▸ **TRY IT**:
Please answer these questions from the passage on the Malabadi Bridge below:
1. What river does the bridge span?
2. Who commissioned the bridge?
3. According to Ibn al-Azraq, in what year did the earlier bridge collapse?

▸ **READING PASSAGE**:
The Malabadi Bridge or Karaman Bridge (Pira Mala Badî ("Bridge of the House of Badh"), Malabadi Köprüsü) is an arch bridge spanning the Batman River near Malabadi village in Silvan in southeastern Turkey. Construction began in the year AD 1146/47 during the Artuqid period, and appears to have been completed by about 1154 (AH 549). The bridge was commissioned by Husam al-Din Timurtash of Mardin, son of Ilghazi, and grandson of Artuk Bey which one of the important commander of the Oghuz Turks.

According to the local 12th-century historian Ibn al-Azraq al-Farīqī, the contemporary bridge replaced one built in 668/69 (AH 48) that had collapsed in 1144 (AH 539). Inconsistencies between the two surviving manuscript copies of Ibn al-Azraq's account make it difficult to definitively identify the Malabadi bridge as the one he refers to as the Qaramān or Aqramān bridge. Nevertheless, many aspects of his geographical description and historical account support this identification.

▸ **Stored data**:
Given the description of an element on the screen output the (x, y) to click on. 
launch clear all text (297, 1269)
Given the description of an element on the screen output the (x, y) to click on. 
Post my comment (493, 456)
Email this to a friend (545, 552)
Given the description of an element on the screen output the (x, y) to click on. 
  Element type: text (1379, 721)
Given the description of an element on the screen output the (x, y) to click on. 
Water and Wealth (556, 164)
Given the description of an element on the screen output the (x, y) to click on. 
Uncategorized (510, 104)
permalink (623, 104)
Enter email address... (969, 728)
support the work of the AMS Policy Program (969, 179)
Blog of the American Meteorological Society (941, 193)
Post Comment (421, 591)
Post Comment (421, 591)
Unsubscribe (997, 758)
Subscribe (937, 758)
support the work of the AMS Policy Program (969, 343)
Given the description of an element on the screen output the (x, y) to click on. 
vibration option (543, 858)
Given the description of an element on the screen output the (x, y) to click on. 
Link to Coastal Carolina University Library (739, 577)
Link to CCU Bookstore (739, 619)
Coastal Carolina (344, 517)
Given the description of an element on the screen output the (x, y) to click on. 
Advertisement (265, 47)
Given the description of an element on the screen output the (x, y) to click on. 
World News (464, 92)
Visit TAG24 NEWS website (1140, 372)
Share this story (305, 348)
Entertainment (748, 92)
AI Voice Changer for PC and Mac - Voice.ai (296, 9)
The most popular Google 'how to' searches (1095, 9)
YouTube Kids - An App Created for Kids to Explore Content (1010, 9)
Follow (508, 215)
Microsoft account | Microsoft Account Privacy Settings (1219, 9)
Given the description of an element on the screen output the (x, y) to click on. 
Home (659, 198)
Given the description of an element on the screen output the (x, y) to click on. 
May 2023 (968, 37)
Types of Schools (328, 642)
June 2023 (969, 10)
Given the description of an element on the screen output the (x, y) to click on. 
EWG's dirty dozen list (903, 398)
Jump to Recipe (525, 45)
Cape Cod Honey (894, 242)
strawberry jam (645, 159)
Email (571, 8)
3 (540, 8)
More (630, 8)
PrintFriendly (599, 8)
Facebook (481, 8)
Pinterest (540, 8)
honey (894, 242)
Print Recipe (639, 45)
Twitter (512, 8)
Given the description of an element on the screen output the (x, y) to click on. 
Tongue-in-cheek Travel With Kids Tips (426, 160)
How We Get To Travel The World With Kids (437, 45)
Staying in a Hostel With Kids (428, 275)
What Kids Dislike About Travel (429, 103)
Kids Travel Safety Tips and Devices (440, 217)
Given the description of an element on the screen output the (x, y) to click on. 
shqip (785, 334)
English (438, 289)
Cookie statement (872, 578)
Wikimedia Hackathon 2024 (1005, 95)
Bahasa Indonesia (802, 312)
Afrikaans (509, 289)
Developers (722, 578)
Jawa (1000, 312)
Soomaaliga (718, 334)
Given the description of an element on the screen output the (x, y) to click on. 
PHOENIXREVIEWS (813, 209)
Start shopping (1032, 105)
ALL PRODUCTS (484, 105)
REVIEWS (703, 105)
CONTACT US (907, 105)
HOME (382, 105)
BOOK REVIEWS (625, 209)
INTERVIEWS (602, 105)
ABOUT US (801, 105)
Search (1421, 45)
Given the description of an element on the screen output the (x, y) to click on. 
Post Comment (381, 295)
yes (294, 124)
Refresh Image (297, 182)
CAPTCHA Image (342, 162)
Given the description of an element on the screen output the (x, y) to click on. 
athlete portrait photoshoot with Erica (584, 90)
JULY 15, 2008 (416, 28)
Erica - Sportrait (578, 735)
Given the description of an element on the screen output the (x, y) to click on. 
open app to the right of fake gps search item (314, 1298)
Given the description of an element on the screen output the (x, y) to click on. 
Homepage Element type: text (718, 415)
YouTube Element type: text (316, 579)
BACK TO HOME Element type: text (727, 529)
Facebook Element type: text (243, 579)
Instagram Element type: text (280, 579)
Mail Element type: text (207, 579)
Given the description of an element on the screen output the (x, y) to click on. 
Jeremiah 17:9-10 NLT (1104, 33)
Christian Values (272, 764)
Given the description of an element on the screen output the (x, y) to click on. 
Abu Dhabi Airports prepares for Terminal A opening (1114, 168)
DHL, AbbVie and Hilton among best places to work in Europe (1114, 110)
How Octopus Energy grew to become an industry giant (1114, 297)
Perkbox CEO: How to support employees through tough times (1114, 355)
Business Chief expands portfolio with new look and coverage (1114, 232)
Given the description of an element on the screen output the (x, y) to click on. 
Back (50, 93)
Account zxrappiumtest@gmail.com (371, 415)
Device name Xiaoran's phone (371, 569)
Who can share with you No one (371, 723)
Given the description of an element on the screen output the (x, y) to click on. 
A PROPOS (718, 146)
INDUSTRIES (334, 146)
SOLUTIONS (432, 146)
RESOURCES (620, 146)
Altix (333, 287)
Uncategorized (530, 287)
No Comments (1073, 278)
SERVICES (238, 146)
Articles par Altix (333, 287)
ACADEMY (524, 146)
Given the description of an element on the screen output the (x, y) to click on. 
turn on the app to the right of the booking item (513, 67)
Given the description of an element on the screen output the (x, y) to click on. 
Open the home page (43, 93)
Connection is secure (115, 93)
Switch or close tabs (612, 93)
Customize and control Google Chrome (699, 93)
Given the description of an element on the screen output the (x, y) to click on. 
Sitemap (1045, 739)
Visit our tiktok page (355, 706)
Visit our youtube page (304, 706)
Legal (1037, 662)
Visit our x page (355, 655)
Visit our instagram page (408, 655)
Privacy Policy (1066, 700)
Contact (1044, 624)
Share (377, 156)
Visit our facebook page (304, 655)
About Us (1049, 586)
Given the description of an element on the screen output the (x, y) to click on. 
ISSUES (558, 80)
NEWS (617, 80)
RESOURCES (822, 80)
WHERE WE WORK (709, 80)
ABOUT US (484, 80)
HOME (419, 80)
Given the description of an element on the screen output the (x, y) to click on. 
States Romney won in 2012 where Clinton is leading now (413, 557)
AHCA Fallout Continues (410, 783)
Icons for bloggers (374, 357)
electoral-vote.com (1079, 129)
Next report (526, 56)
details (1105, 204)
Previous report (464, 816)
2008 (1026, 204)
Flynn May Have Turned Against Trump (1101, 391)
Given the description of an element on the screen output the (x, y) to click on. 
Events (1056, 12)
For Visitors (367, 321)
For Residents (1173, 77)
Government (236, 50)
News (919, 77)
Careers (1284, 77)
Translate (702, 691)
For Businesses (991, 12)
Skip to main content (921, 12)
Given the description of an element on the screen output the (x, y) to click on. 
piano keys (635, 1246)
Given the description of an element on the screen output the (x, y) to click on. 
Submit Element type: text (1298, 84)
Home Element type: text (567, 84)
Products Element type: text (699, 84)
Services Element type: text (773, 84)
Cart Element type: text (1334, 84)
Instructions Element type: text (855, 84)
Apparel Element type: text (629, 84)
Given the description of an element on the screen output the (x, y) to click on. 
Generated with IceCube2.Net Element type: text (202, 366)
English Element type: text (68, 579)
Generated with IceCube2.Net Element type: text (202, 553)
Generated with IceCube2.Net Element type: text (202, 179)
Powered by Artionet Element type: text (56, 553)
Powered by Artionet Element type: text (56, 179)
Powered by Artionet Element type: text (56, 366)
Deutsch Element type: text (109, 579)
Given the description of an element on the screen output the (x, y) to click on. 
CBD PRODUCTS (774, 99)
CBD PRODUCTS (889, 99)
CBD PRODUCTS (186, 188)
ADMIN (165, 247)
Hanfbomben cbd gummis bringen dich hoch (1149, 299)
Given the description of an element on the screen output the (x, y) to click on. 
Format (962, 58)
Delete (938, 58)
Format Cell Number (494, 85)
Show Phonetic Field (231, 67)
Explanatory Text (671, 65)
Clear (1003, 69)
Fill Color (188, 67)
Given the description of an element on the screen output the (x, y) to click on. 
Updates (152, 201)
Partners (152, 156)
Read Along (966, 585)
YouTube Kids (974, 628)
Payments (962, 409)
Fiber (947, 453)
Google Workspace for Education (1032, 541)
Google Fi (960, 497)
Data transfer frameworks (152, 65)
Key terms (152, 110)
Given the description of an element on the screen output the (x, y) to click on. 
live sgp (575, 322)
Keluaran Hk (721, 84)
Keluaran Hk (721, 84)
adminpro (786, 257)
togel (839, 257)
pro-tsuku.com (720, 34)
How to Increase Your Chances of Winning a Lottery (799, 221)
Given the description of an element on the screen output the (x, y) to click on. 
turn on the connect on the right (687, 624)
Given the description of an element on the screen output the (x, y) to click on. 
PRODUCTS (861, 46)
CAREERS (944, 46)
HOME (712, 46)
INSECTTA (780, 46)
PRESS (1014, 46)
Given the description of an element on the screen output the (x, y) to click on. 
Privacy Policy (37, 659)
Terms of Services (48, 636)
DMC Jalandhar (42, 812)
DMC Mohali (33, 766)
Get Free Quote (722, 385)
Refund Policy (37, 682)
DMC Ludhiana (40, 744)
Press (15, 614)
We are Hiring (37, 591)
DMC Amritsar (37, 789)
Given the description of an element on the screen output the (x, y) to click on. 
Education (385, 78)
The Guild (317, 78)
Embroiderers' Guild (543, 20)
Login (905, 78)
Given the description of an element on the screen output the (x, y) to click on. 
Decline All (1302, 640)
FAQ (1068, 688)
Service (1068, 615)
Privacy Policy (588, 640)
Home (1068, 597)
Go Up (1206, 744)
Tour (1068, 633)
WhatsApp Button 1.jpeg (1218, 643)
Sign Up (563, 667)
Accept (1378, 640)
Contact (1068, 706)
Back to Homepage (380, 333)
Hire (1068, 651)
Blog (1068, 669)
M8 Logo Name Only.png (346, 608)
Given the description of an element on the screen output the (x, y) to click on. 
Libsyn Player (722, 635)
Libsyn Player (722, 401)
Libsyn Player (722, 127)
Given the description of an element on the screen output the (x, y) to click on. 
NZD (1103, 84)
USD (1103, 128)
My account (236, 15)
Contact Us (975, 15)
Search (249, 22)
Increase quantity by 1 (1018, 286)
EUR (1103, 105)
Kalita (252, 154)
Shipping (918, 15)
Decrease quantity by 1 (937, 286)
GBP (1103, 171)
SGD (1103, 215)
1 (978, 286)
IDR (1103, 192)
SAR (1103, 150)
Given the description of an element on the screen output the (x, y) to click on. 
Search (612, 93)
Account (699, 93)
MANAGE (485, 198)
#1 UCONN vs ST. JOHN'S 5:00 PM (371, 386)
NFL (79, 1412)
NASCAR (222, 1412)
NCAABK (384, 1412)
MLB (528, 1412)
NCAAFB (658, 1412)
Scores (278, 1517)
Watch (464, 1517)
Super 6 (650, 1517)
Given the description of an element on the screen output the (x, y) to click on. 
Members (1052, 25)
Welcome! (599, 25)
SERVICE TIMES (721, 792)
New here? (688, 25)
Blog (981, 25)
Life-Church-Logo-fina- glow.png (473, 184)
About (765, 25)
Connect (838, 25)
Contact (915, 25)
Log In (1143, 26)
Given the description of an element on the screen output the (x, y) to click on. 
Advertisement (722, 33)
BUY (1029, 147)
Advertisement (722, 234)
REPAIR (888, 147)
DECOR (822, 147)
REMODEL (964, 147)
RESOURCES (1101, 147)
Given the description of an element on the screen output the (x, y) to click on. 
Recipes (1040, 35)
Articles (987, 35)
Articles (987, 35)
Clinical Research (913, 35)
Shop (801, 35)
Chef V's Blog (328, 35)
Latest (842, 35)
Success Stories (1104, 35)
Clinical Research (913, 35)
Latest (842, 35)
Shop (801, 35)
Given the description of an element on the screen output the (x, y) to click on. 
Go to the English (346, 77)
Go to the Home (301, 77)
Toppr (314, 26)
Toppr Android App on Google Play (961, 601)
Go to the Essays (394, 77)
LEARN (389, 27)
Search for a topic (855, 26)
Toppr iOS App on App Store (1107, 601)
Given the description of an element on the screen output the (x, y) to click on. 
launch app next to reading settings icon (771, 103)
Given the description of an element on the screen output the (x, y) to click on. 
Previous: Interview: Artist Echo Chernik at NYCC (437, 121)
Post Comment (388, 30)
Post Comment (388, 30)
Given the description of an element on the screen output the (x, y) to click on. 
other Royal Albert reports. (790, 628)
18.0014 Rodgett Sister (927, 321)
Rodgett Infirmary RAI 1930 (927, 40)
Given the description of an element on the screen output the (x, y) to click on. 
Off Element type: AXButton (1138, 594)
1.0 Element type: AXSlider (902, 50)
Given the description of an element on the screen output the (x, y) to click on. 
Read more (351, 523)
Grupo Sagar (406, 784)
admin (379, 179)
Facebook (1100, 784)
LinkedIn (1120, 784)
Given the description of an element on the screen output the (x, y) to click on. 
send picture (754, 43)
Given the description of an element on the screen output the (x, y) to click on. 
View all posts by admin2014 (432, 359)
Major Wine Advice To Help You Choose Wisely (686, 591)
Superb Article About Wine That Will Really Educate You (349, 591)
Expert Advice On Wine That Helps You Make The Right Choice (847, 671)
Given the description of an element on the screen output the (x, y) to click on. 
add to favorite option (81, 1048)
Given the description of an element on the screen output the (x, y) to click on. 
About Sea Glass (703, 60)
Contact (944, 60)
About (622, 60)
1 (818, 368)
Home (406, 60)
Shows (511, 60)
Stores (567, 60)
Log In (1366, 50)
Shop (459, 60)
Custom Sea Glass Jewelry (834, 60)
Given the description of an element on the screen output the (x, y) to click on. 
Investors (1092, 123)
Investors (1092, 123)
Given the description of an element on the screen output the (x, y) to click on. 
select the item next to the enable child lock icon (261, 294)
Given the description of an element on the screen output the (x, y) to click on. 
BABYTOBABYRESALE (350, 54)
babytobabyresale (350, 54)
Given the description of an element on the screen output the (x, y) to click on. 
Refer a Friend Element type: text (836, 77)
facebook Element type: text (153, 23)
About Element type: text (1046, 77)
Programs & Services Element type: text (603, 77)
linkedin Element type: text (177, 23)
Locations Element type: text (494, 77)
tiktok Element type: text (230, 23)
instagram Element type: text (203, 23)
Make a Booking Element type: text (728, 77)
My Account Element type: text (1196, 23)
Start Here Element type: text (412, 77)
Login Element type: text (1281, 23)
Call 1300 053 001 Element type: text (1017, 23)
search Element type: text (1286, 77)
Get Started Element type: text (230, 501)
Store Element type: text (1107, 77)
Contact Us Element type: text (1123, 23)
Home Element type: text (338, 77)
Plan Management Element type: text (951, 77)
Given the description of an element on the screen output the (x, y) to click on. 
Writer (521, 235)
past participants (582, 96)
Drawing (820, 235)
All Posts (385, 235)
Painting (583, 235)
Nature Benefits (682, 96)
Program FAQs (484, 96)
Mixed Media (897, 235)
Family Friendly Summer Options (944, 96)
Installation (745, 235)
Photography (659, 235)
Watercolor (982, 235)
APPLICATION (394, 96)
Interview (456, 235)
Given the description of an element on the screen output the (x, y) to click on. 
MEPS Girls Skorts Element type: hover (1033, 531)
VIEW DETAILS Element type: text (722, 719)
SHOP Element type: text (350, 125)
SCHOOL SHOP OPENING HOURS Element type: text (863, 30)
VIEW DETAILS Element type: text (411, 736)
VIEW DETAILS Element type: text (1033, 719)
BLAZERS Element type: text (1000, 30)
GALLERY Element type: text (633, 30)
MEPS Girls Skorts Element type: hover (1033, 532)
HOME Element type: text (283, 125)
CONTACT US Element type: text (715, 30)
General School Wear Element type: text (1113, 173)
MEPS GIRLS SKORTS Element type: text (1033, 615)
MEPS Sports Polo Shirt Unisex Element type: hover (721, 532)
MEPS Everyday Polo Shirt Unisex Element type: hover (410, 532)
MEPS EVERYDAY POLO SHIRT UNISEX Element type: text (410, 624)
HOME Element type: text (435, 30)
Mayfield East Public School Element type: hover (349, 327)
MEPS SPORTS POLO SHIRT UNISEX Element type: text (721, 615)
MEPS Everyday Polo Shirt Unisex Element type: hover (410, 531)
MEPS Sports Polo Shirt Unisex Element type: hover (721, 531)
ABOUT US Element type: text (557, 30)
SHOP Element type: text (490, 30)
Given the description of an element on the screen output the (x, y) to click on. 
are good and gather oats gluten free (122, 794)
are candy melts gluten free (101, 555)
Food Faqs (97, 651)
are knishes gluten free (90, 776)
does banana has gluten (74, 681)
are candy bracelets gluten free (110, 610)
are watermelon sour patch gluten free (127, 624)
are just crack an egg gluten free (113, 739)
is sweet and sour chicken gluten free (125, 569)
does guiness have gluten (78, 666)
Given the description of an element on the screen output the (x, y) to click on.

▸ **OUTPUT OF THE EXERCISE**:
1. The Batman River
2. Husam al-Din Timurtash of Mardin
3. 1144 (AH 539)